== Source information ==

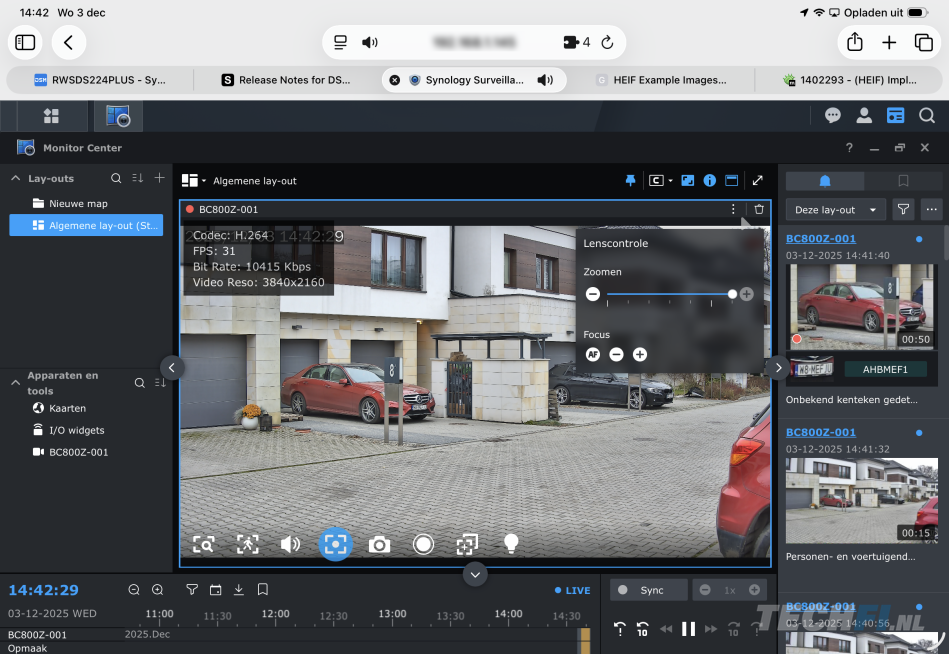The width and height of the screenshot is (949, 654).
Task: Toggle the camera floodlight bulb icon
Action: click(511, 543)
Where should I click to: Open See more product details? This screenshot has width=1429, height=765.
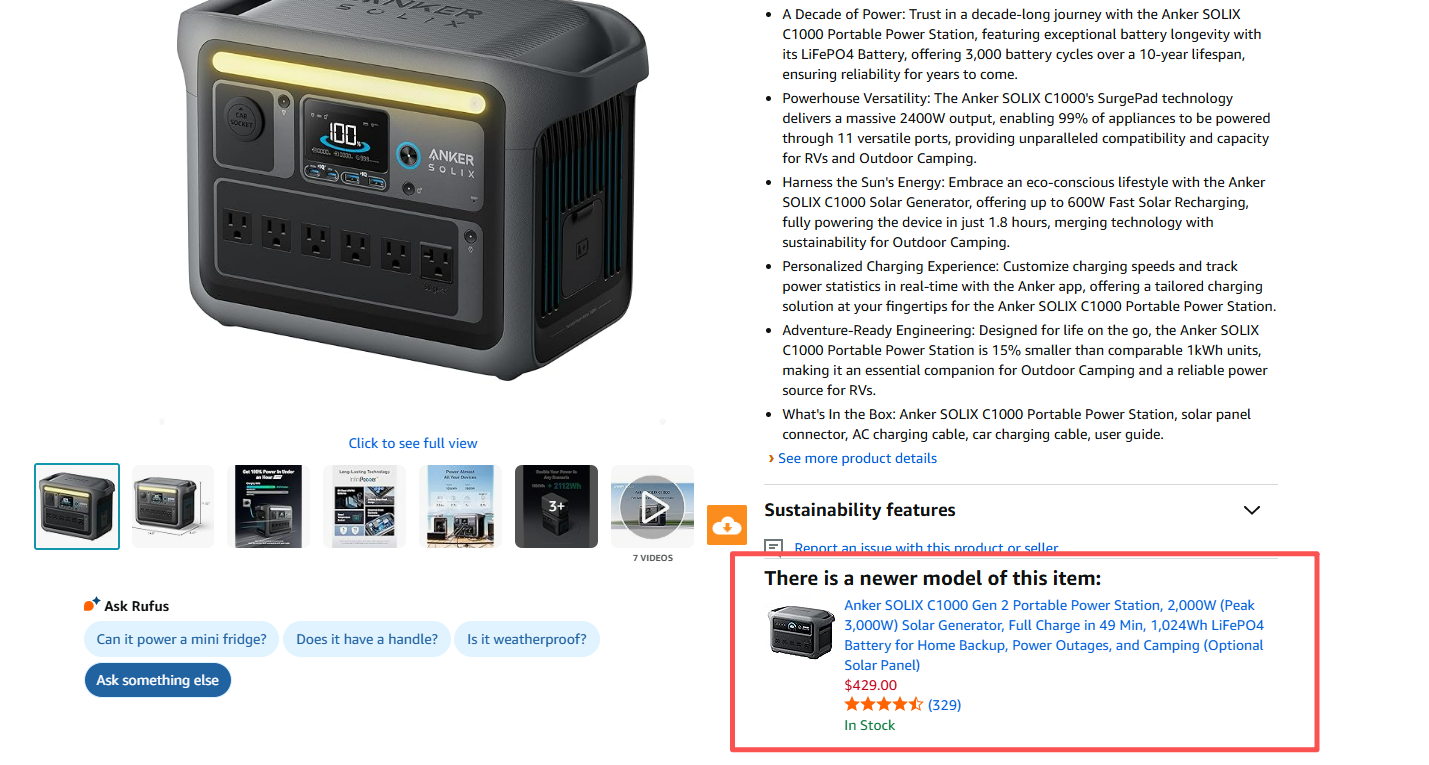coord(857,458)
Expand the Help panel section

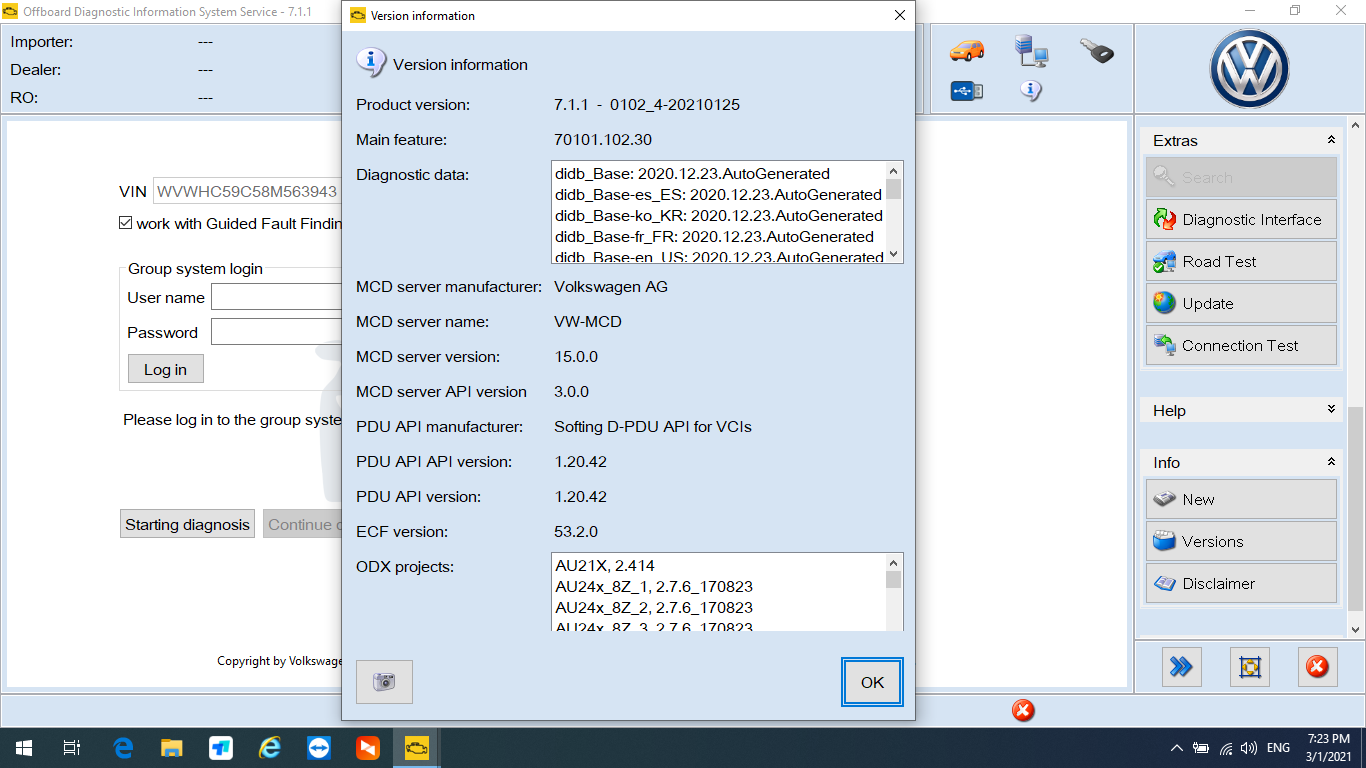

== Work to be completed ==
Lines from the one that contains "Where should I" to the final line of the material are the whole answer. Reproduce them word for word and skip the pictures.

== Exercise answer ==
Where should I click to: Open See more product details? This screenshot has width=1429, height=765.
coord(857,458)
Expand the Help panel section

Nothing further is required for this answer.